# In the market for another multi-tool



## Jezcruzen (Oct 21, 2008)

I have an original Leatherman multi-tool. I've had it for years, in fact. Problem is, I put it away one day and can't remember for the life of me where I put it! (I'm sure none of you do anything like that!)

I carry a Micra in my pants pocket everyday, but think I would like a larger tool. I'm thinking about a Leatherman 'Wave'. Reviews are good. 

Any recommendations?


----------



## ZoomZoom (Dec 18, 2009)

My recommendation would be to buy a good one and keep the receipt. Once you do that, your Leatherman will reappear. If you buy a cheap one or lose the receipt of aforementioned good one, the Leatherman won't reveal itself.

Kidding aside, I don't have a wave, but I have worn out just about every pouch Leatherman's have come in. If possible, go with leather as the nylon doesn't last.


----------



## Jezcruzen (Oct 21, 2008)

bczoom said:


> My recommendation would be to buy a good one and keep the receipt. Once you do that, your Leatherman will reappear. If you buy a cheap one or lose the receipt of aforementioned good one, the Leatherman won't reveal itself.
> 
> Kidding aside, I don't have a wave, but I have worn out just about every pouch Leatherman's have come in. If possible, go with leather as the nylon doesn't last.


My wife, (future wife at the time), once gave me a Buck 110 Folding Hunter for Christmas. I carried it aboard ship in the navy. After getting out I lost it. She replaced it with another one. While moving to another house, I found the old one. I suspect the same thing will happen when I buy another multi-tool just like you said.


----------



## rikinwyoming (Aug 29, 2011)

I have two leatherman wave's... one in my gear, one I carry daily...to be honest I have only ever owned leatherman supertools and waves no I don't know how unbiased my opinion is...
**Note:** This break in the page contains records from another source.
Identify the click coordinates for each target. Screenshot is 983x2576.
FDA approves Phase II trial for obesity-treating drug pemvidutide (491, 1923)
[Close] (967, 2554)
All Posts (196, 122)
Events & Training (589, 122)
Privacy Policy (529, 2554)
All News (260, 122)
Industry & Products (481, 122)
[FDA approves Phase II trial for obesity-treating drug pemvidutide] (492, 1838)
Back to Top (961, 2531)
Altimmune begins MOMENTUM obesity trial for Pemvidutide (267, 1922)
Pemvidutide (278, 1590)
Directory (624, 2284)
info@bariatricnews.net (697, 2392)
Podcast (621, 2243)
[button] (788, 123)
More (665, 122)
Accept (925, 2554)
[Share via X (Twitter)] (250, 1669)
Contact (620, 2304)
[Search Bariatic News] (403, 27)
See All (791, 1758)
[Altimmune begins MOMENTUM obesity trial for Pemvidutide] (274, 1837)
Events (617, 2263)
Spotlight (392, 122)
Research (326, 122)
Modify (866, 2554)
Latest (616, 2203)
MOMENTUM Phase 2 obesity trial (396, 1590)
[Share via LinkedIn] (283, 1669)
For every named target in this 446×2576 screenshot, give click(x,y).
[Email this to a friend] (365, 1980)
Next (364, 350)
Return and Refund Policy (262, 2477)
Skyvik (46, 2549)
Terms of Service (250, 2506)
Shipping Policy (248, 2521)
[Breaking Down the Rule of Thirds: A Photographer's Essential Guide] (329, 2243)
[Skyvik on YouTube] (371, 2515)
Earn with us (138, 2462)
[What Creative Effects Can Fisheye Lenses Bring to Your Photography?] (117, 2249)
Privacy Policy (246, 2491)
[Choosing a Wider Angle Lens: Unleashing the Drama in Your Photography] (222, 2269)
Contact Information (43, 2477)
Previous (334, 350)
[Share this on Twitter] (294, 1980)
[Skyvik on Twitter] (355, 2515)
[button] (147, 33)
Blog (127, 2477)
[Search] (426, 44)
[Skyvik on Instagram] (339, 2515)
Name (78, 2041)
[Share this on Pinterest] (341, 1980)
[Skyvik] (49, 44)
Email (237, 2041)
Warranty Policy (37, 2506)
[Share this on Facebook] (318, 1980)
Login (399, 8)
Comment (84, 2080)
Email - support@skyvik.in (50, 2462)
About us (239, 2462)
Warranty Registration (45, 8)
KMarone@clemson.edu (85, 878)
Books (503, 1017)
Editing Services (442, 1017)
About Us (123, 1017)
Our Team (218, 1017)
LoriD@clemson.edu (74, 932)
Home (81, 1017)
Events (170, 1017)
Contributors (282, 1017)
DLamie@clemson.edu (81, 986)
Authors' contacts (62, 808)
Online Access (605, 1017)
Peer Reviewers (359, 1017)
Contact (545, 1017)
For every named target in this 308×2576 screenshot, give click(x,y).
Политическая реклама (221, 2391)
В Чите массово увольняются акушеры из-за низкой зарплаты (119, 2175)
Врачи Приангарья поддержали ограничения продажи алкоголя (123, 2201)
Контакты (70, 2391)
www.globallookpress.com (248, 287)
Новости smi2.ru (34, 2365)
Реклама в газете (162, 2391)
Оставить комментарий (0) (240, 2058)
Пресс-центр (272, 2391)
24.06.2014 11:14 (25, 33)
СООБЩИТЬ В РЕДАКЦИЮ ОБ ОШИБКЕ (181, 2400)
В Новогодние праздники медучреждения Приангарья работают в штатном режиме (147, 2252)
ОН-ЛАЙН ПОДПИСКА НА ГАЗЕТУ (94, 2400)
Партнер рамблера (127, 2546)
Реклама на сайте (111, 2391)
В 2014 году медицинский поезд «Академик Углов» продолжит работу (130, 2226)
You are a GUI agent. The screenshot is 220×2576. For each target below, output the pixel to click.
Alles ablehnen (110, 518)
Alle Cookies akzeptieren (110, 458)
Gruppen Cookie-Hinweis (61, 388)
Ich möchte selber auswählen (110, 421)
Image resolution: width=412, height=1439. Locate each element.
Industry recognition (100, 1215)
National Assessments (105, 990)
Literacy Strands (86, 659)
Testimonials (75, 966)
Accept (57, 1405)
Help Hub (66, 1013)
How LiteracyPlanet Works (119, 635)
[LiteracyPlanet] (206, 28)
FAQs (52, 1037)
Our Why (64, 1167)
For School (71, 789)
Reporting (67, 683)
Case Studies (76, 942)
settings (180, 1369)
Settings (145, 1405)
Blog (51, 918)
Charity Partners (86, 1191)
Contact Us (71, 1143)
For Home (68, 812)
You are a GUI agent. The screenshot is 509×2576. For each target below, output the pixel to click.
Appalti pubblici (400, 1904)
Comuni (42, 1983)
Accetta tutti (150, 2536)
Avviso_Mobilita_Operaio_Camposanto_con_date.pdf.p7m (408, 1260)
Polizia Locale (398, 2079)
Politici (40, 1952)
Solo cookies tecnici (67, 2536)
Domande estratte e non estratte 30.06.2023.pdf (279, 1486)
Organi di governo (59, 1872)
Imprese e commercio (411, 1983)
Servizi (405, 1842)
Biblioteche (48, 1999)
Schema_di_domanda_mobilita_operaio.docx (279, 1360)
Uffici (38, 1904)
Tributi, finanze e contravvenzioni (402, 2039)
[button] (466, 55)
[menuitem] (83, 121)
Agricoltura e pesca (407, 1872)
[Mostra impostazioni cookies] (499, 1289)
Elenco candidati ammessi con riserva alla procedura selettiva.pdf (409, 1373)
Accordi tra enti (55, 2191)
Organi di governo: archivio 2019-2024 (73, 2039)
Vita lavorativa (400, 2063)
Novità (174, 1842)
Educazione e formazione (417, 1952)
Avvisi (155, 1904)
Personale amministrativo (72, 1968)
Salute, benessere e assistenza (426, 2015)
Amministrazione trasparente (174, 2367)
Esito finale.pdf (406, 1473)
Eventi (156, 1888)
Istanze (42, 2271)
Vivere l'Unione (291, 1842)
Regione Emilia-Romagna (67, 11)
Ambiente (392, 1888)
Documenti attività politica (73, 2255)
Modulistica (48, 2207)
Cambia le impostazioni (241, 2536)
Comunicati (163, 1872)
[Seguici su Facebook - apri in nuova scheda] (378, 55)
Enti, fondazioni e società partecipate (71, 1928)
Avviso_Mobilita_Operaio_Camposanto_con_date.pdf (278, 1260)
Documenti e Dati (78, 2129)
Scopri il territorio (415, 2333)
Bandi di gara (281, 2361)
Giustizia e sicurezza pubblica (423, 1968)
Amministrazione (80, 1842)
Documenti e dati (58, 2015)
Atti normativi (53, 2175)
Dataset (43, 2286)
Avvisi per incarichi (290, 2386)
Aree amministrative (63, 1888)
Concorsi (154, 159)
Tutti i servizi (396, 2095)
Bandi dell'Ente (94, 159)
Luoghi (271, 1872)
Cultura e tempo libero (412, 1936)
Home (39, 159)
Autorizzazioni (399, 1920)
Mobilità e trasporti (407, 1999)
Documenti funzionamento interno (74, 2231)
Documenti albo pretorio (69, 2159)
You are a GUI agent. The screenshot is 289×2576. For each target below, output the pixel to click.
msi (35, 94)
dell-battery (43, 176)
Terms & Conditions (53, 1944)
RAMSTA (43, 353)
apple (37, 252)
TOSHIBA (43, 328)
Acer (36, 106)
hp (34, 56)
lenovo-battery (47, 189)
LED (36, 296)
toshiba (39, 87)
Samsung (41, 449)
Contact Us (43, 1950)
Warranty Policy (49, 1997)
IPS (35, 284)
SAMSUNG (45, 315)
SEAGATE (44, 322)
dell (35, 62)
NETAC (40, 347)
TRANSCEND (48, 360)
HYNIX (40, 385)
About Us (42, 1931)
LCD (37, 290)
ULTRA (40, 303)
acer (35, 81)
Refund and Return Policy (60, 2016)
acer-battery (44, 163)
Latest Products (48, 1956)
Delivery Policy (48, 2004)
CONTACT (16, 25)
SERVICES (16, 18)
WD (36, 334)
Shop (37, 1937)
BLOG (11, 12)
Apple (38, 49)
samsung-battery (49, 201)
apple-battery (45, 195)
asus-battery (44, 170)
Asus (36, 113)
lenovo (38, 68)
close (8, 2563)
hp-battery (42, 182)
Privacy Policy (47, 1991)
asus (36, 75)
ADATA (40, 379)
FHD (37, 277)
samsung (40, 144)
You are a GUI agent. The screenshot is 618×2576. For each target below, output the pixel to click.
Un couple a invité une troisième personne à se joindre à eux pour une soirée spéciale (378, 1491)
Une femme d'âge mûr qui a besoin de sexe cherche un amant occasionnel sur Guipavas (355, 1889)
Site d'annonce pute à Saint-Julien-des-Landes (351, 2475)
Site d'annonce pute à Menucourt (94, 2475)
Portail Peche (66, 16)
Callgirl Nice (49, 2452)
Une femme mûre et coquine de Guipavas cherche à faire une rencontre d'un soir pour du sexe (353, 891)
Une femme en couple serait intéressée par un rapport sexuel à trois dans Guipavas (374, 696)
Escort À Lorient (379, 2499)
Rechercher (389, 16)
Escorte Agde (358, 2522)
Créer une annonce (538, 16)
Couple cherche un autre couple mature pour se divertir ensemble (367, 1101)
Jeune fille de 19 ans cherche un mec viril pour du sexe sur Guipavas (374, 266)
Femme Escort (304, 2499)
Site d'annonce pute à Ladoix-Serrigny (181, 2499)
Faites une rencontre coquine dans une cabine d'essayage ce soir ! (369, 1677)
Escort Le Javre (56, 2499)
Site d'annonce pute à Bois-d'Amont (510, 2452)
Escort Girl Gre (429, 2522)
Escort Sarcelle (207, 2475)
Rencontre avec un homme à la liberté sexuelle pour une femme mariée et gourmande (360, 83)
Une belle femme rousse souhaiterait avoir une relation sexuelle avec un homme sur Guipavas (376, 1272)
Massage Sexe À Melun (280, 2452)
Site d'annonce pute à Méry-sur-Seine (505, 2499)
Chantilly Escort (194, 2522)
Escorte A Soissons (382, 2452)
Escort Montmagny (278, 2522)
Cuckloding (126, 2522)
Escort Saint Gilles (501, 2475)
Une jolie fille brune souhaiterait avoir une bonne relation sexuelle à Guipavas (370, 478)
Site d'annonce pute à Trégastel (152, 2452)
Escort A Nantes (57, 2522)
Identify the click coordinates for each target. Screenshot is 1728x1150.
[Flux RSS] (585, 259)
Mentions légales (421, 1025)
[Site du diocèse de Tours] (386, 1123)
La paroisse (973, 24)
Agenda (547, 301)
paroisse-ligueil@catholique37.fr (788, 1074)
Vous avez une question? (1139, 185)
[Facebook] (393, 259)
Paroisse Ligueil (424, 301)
Here's the simple version,,, they work for me, I beat them to death and they come back for more,,so that's all I use...


----------



## Jason (Jul 25, 2009)

I have a Wave on my side right now. I love it. I've had a few Leathermans and Gerbers over the years, as well as a few cheapies, and all I can say is get one with the features you need and treat it right. Brand name is not important as long as it's a proven good quality brand. If you're leaning toward the Wave you won't be disapointed.


----------



## JustCliff (May 21, 2011)

I have carried the Core for a few years. Bought 4 more for all my people shortly after they retired it. I love the Leatherman. I did break mine by abusing it. The little button on the end of the handle that locks in the tools broke. I sent it off with a letter saying I would like the same one back because it was special too me. Less then a week later it was returned fixed. From NC to Oregon and back in a week. They took customer service serious.


----------



## HamiltonFelix (Oct 11, 2011)

I have been using the Wave for a few years now. It has been through more than one sheath. I have the 20-bit accessory tool set with it, so I can handle hex, square, Torx, etc. I recently noticed that a friend's Wave is not the same as mine, having a fixed Philips and a second flat screwdriver, but not set up to take additional tool bits. Maybe mine is older. I use almost all the features on mine regularly, except the saw. The serrated blade is great for cutting plastic cable ties.

I suggest checking today's offerings by Leatherman, then getting the one that takes the tool inserts. I believe Gerber has a similar tool, but I've always used Leatherman. I hear Victorinox makes (or made) a good tool, but they are expensive. 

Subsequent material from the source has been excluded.